Nelson-based algae company Aquaflow, whose progress we have reported on frequently in past posts has announced another engagement with an overseas company. This time it has signed a major agreement with Texas-based CRI Catalyst Company, a provider of catalyst and process technology to the global renewable fuel market.
The focus of this partnership is on a multi-biomass approach, mixing algae with cellulosic feedstocks to produce petrol, diesel and jet biofuels which are ready for use in the existing transport system. The algae, with their unique chemical qualities, add value to cellulosic biofuels.
They will be using a technology developed at the Illinois-based Gas Technology Institute (GTI) for which CRI has acquired exclusive global sublicensing rights. It’s called Integrated Hydropyrolysis and Hydroconversion (IH2) and it cost-effectively converts biomass directly into renewable gasoline, jet and diesel hydrocarbon blendstocks. This recent report on the Green Car Congress website is a useful brief account of the process, and the GTI website also contains information.
The intention is explained by Aquaflow director Nick Gerritson:
“Initially, we’ll focus on setting up a demonstration facility, most likely in the USA, and from this base we will expand into the project opportunities currently in the Aquaflow pipeline – across a number of geographies.”

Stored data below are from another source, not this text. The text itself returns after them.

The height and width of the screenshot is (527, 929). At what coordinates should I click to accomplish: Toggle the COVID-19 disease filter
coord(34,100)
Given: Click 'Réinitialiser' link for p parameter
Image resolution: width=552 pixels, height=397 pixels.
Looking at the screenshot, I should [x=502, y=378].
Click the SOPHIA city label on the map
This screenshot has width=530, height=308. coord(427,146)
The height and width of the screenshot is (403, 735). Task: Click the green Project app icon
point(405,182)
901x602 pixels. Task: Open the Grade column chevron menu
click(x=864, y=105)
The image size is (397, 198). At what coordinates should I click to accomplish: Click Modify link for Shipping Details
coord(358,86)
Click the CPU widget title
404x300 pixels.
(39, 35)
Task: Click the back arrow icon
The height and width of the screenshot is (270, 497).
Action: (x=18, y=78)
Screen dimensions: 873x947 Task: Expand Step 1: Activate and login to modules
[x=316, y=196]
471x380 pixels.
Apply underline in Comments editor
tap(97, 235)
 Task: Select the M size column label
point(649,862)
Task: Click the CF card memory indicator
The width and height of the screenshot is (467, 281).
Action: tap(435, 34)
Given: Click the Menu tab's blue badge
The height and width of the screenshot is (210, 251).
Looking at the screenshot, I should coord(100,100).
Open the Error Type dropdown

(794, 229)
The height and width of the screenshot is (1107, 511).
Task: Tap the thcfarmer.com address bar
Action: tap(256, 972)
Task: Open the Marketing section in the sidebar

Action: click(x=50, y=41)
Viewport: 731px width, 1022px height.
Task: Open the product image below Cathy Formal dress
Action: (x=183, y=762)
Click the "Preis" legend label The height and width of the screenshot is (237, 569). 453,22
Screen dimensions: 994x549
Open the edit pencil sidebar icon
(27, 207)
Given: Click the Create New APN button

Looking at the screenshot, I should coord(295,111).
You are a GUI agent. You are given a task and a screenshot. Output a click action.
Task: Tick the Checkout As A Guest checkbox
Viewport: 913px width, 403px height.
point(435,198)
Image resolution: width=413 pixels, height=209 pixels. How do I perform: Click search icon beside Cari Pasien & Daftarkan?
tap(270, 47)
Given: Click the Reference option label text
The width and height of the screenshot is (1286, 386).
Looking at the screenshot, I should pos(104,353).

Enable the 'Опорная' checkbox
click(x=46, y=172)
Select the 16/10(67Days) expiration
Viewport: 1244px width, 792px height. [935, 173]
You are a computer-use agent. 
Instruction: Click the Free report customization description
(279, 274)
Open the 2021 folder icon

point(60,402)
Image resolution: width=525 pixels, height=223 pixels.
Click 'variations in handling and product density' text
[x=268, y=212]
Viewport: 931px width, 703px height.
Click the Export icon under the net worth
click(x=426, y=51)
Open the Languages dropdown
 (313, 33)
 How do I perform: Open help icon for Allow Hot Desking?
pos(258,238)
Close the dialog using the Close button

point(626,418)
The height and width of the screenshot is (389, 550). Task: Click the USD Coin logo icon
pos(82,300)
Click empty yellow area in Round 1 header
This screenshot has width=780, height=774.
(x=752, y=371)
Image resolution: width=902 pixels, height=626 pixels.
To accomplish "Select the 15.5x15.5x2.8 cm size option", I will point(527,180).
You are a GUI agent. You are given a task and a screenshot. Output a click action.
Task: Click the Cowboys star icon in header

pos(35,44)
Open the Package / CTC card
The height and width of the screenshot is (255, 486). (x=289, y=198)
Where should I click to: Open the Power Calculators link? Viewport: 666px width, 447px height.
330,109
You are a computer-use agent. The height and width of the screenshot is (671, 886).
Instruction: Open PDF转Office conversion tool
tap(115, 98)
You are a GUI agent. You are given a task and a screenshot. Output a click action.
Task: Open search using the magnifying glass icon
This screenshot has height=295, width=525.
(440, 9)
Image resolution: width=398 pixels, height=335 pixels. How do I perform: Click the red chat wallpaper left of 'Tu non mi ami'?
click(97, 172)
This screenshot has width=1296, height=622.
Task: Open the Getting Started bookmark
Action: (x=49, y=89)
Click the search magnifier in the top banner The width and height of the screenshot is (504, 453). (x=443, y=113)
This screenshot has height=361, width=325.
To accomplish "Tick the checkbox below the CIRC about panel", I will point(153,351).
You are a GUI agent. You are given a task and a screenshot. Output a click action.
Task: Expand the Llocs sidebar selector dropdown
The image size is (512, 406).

Aquaflow is a small company, and it may have seemed unlikely that algae from the Blenheim sewage ponds were going to make much of a contribution to the world’s biofuel supplies. But the partnerships Aquaflow is establishing with big overseas operations point to the value that a small company’s research can bring to those working on a larger scale. Knowledge can be a thriving export industry for a small country, and the whole field of renewable energy is likely to be full of opportunities. Would that the government supplied as much support for that possibility as it is anxious to offer for oil exploration. For that matter, there’s no reason why plants producing biofuels can’t be built here, offering a much more productive and long-lasting industry than the extraction of the last deposits of oil.
The multi-biomass approach to biofuel production is an interesting one to watch. Gerritson comments of the agreement with CRI:
“We have been working on this multi-biomass view for four years. We have steadily built up a leading reputation and respect and there is significant complementary value in our approaches which means that a partnership makes commercial sense for both.”
Incidentally it’s interesting to note that CRI is part of the Shell Group. Imagine the boost the resources of the oil companies might bring to renewable energy development if they recognised the damage the further development of oil extraction will do to the climate and turned their attention to more positive directions.
This is great news for Aquaflow and other Kiwi developed technologies in this space. It is the investment and support of technologies like this that will see humanity transition from the cheap, easy to find fossil fuel we have had, to the new future of renewable sustainable bio-fuels, Well done!